As this Court has stated before, “an attorney is an attorney is an attorney.” Even in personal transactions and when not acting as an attorney, attorneys must avoid tarnishing the professional image or damaging the public…. The practice of law is a privilege which carries with it responsibilities as well as rights. That an attorney might, as it were, wear different hats at different times does not mean that professional ethics can be “checked at the door” or that unethical or unprofessional conduct by a member of the legal profession can be tolerated.
Fla. Bar v. Della–Donna, 583 So.2d 307, 310 (Fla.1989) (citations and internal quotation marks omitted). This Court has previously imposed lengthy suspensions or disbarment when attorneys engage in dishonest conduct in their personal matters.
Prof.

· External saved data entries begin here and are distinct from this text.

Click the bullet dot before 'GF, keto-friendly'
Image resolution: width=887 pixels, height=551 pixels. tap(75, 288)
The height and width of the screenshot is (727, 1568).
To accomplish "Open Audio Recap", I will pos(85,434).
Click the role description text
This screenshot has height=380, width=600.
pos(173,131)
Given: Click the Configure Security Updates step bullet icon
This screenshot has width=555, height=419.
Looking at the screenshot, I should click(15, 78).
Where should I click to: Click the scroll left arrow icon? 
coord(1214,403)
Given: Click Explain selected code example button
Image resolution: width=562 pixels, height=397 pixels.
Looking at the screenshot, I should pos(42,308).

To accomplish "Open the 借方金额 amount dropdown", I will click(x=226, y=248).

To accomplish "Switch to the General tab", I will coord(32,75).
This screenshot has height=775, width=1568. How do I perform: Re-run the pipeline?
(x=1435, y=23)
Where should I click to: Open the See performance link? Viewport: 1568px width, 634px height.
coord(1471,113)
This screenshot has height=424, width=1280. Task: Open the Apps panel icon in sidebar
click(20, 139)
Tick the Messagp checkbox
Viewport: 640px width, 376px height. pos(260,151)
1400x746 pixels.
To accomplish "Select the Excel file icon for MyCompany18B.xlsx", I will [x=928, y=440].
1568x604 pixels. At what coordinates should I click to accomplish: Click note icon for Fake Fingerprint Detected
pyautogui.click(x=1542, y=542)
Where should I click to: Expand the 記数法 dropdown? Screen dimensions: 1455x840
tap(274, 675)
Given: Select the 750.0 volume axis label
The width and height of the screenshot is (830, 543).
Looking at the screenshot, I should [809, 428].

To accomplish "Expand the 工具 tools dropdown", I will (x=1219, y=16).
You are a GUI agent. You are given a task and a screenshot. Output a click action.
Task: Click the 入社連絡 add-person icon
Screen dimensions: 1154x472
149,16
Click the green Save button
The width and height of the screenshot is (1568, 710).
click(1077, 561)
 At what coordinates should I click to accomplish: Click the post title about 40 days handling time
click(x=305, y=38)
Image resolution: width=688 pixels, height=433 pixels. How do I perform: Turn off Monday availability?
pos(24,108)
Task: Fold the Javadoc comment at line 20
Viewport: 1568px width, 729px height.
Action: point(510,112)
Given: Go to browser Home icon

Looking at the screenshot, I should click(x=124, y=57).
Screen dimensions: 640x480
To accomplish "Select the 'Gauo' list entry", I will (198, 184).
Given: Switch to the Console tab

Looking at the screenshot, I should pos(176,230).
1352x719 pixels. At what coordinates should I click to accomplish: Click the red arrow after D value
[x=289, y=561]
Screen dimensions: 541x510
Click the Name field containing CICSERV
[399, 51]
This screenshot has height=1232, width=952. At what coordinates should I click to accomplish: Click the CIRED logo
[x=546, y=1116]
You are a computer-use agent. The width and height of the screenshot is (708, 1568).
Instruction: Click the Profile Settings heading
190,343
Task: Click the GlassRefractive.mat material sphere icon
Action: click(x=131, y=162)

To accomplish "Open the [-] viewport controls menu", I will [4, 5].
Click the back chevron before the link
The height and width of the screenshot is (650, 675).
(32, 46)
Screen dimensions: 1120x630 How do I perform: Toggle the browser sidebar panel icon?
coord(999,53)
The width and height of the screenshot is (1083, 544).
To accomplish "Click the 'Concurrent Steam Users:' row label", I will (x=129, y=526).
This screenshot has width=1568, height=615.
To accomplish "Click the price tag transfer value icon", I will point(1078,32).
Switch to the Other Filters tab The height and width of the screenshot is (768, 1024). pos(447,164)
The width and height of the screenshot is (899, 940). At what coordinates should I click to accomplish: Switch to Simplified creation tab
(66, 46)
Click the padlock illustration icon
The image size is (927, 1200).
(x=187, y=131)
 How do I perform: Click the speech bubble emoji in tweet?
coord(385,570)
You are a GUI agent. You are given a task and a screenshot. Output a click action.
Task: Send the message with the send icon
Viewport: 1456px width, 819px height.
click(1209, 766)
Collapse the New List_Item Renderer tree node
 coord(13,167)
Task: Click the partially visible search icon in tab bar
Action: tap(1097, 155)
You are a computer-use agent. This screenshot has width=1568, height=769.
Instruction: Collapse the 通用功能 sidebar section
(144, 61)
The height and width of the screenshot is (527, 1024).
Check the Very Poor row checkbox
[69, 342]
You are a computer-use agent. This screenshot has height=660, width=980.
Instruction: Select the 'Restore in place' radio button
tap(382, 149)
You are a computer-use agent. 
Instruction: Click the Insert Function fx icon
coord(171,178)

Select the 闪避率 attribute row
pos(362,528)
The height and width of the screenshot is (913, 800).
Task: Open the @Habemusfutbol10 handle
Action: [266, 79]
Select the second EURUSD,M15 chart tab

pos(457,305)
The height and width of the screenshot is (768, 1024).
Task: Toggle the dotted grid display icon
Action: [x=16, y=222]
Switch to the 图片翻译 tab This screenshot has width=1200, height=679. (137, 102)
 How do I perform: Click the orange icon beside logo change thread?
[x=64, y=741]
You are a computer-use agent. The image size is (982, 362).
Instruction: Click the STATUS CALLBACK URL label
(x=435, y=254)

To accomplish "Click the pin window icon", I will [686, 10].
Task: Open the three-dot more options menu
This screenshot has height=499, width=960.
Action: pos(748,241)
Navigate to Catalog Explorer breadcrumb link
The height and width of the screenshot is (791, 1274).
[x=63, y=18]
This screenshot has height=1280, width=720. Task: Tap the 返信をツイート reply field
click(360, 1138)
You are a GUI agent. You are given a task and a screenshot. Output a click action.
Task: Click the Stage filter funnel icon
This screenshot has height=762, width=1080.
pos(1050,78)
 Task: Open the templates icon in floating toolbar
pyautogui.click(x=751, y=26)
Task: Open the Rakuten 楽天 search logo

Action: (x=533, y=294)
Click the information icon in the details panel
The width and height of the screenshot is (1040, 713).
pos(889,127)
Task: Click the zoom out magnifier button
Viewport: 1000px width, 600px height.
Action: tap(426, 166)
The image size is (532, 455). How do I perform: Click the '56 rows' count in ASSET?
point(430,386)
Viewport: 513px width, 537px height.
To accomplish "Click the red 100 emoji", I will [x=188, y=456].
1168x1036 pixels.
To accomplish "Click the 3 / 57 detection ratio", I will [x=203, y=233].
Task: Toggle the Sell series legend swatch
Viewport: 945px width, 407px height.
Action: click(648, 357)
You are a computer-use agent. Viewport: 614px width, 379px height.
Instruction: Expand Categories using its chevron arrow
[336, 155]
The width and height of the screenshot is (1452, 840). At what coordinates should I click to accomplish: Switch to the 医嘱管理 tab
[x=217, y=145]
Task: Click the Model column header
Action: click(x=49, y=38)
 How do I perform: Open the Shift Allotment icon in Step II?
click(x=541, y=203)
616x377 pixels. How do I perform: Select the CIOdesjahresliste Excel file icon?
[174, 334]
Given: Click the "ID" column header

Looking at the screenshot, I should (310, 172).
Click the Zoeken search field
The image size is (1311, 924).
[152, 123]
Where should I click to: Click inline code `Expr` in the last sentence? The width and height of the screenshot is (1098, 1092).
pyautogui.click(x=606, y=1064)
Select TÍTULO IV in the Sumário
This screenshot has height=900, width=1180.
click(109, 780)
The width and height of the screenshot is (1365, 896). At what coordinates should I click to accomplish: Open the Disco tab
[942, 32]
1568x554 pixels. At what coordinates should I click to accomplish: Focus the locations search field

Ariely’s research reminds us to pay attention to those small transgressions, the little “white” lies that probably won’t get noticed, but open the door for the next lie, this one a little bigger, and then the next, and the next . . . and before you know it you find yourself in a career-ending nightmare you wouldn’t have dreamed possible when you first started practicing law years earlier. The lawyer at the center of the disbarment case linked-to above had been practicing over 30 years (since 1975) with a completely clean record — until now. He didn’t find himself in this predicament overnight; it was years in the making.
What to do? Think small. Professionalism initiatives like the Got Civility? pledge making the news lately (see Got civility?) may seem like much ado about nothing (don’t send nasty e-mails), but they’re important. Why? Because they discourage the small and more ubiquitous forms of dishonesty that “grease the psychological skids” for the big lies that can morph into career-ending catastrophes.